Updated 05.27.23 @ 10:32a
Meteorological summer (June through August) is only a few days away and, as you’d imagine, hotter days are on tap. BUT…we continue to believe the 90° days will be brief over the next couple of weeks.
Note the upper pattern evolution shown below. Upper ridging briefly expands over the northern Great Lakes into the Ohio Valley and north-central in the Day 2-7 time period. However, by the Day 10-15 period, that same ridge has retrograded northwest in significant fashion and a significant eastern trough takes up residence.
The transitional hotter pattern of next week will be replaced with cooler than normal temperatures during the second full week of June.

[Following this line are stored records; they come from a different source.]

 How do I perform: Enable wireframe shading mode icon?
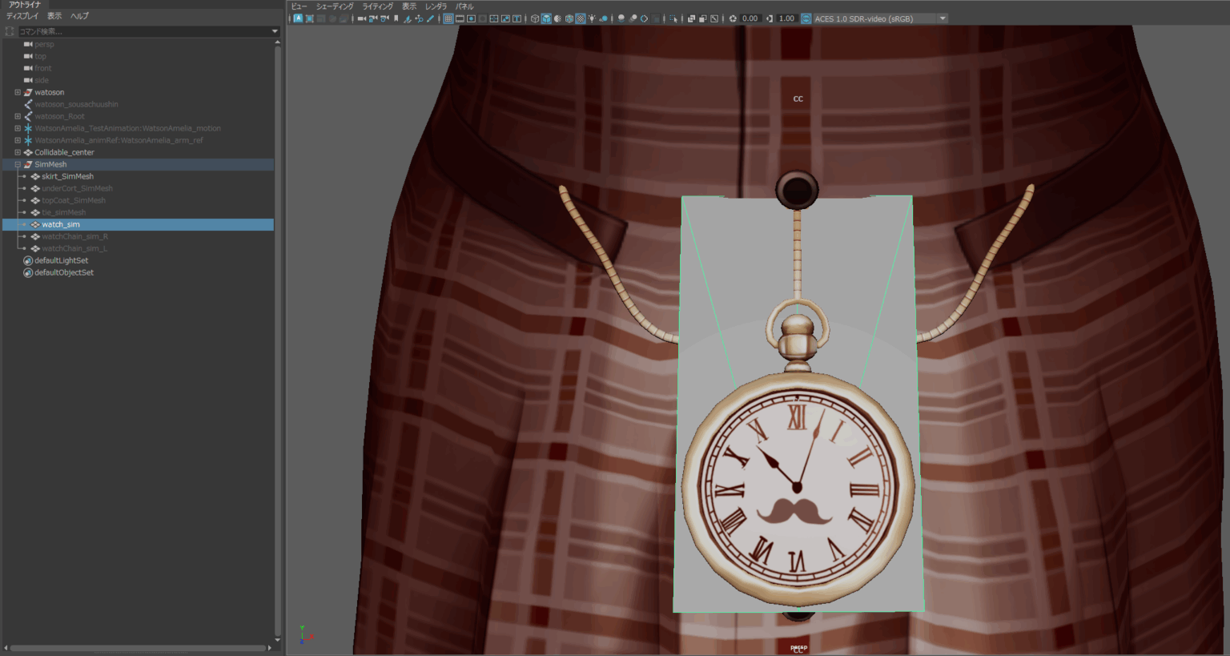pos(534,18)
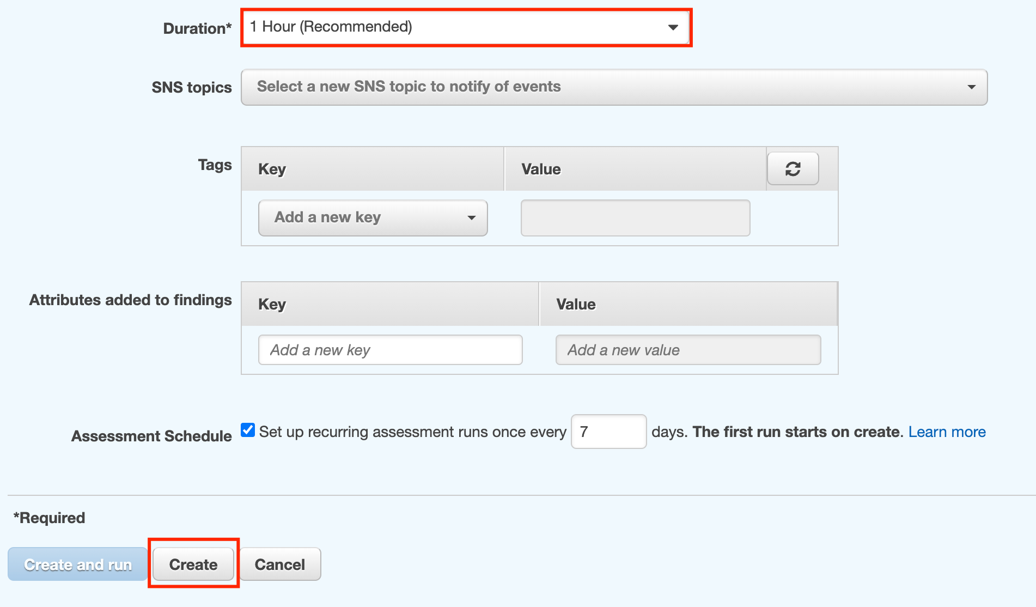The height and width of the screenshot is (607, 1036).
Task: Click the recurring days number field
Action: click(x=608, y=432)
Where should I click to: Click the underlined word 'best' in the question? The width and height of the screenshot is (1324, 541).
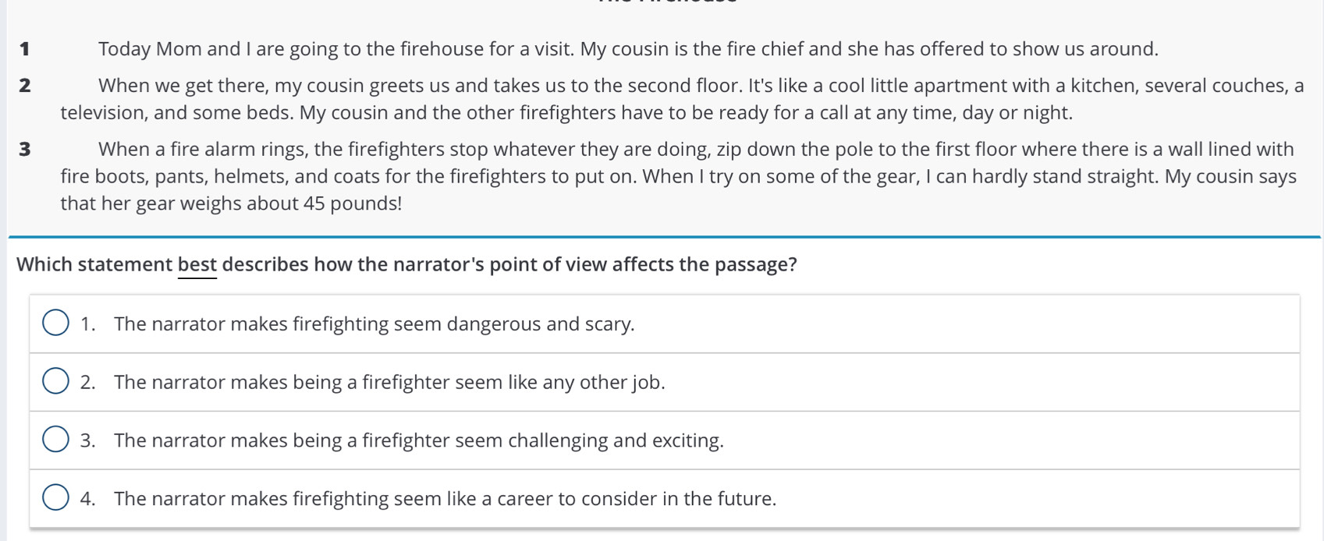197,265
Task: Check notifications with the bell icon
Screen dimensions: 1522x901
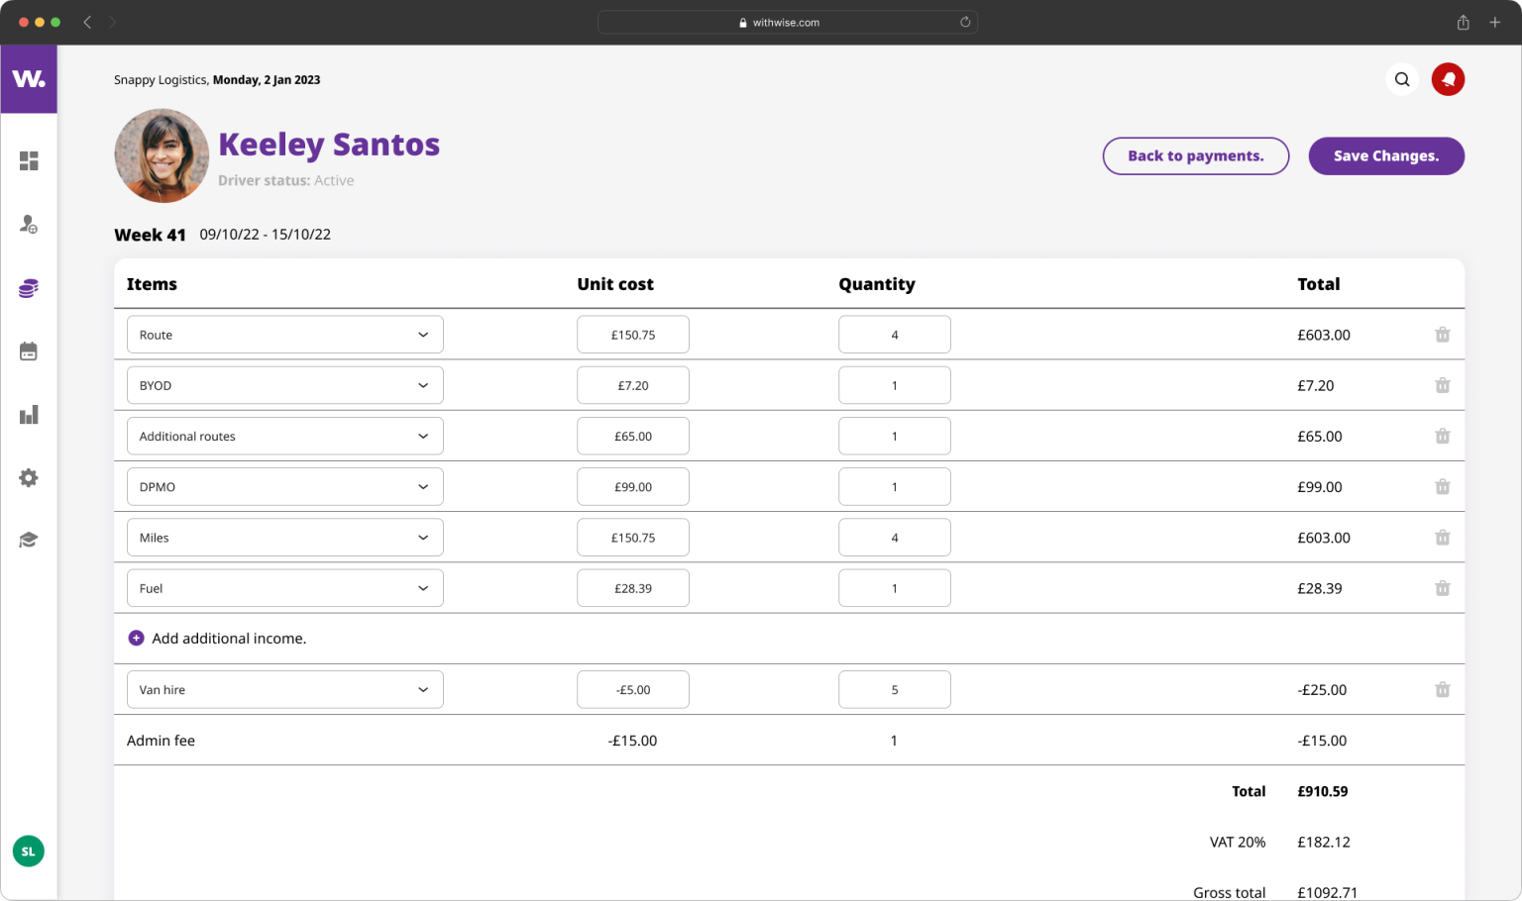Action: click(x=1448, y=79)
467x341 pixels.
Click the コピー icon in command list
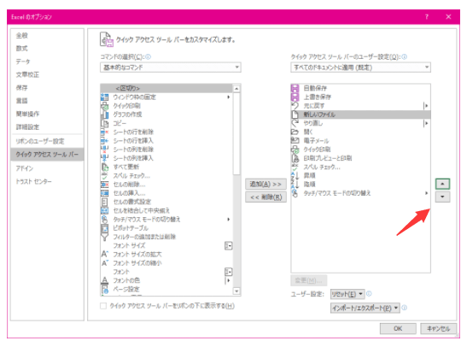(x=104, y=123)
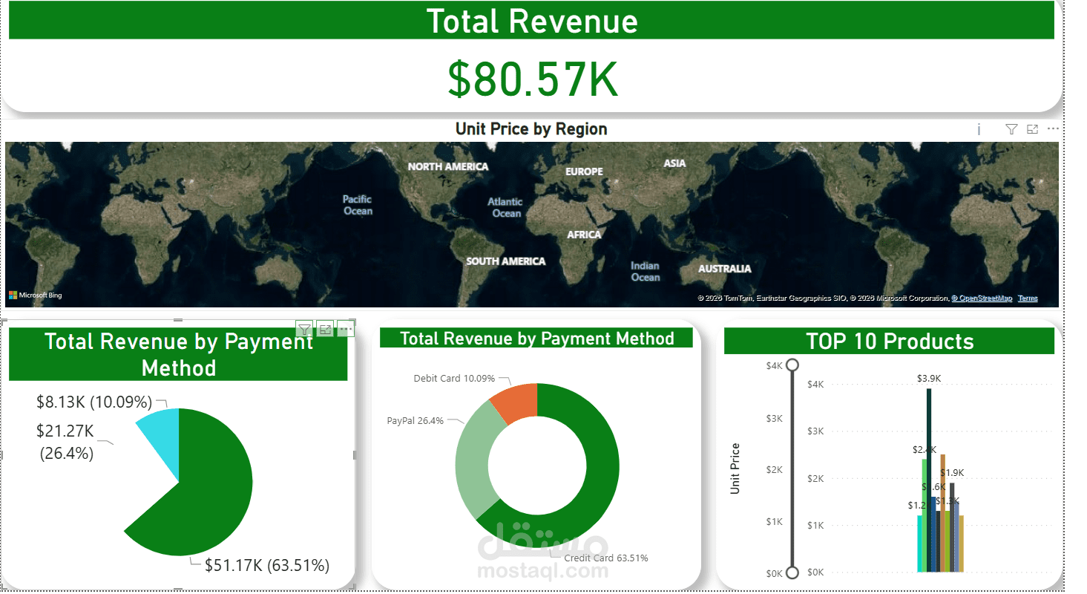This screenshot has height=594, width=1087.
Task: Open the OpenStreetMap attribution link
Action: (981, 297)
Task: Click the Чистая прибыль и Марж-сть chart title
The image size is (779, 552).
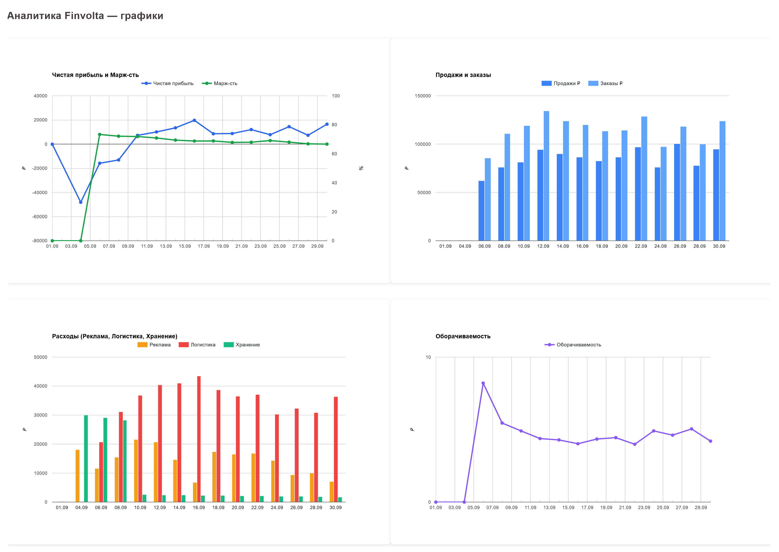Action: click(x=95, y=75)
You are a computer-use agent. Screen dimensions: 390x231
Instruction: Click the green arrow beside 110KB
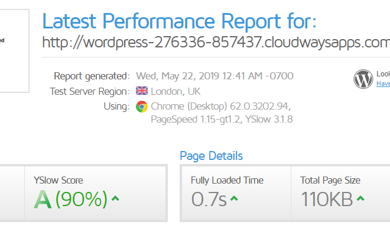pos(360,198)
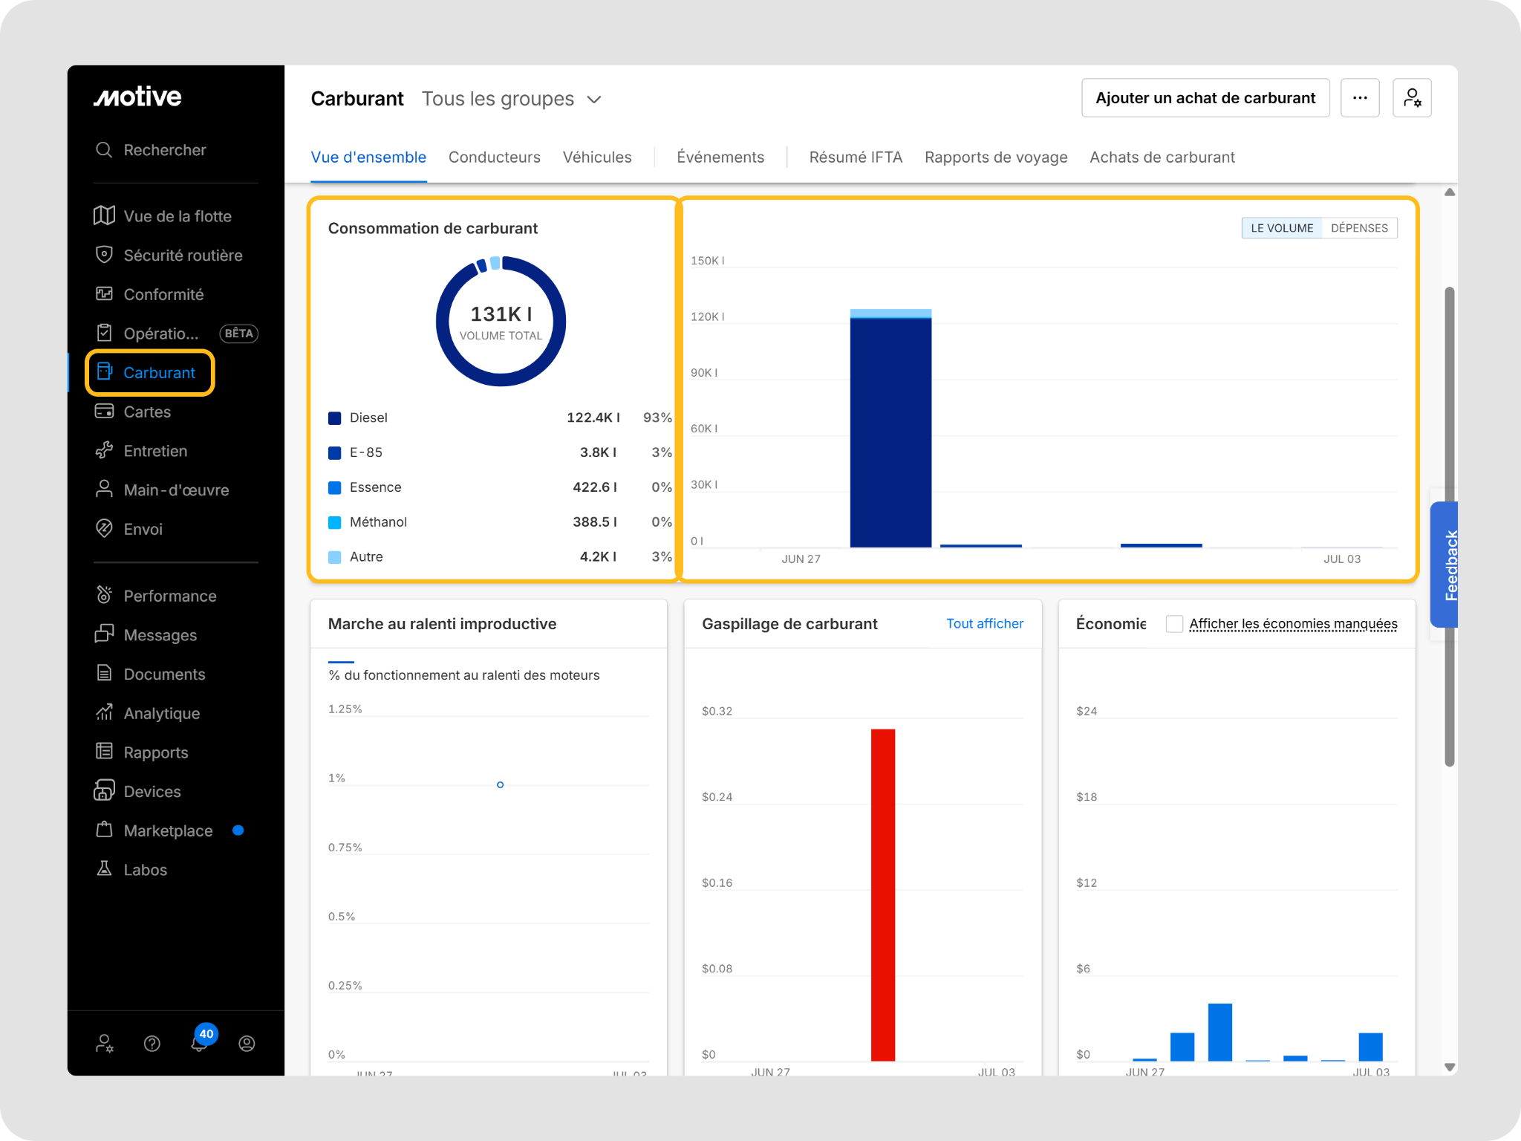Enable Afficher les économies manquées checkbox

[1174, 623]
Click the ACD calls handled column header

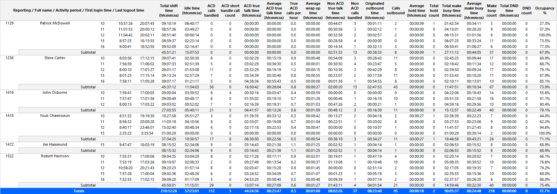[x=211, y=11]
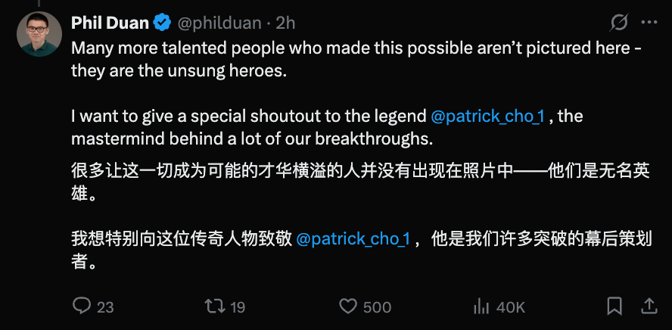Screen dimensions: 672x330
Task: Open the three-dot more options menu
Action: tap(649, 23)
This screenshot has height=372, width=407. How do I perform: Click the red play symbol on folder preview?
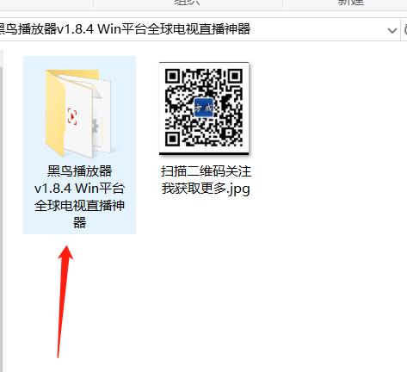click(72, 116)
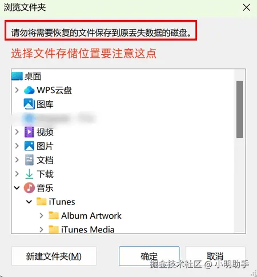This screenshot has height=277, width=257.
Task: Click the 图库 gallery icon
Action: pyautogui.click(x=29, y=104)
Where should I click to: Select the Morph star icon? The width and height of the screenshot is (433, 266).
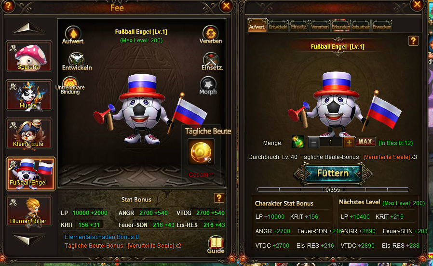(x=208, y=85)
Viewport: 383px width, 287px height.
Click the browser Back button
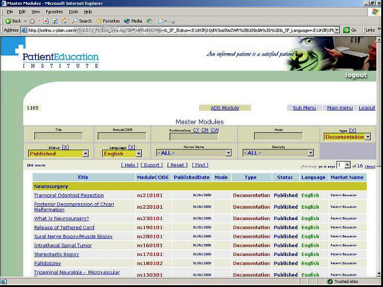[13, 21]
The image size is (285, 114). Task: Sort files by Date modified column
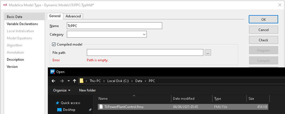(x=184, y=99)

The reason for such a pattern transition as noted above has to do with (2) primary drivers: the EPO tanking negative just past the beginning of the month and the PNA spiking strongly positive.
These will work in tandem to pull that upper ridge and associated hot dome into what will likely be more of a permanent June position while the ‘mean’ trough will likely reside in the eastern portion of the country for the better part of the first month of meteorological summer.
While still not an overly wet pattern by any stretch of the imagination (remember, we don’t think wholesale changes take place in the precipitation pattern until the 2nd half of the summer this year), the transition of regimes will likely generate at least better opportunities for needed moisture in the Week 2-3 period.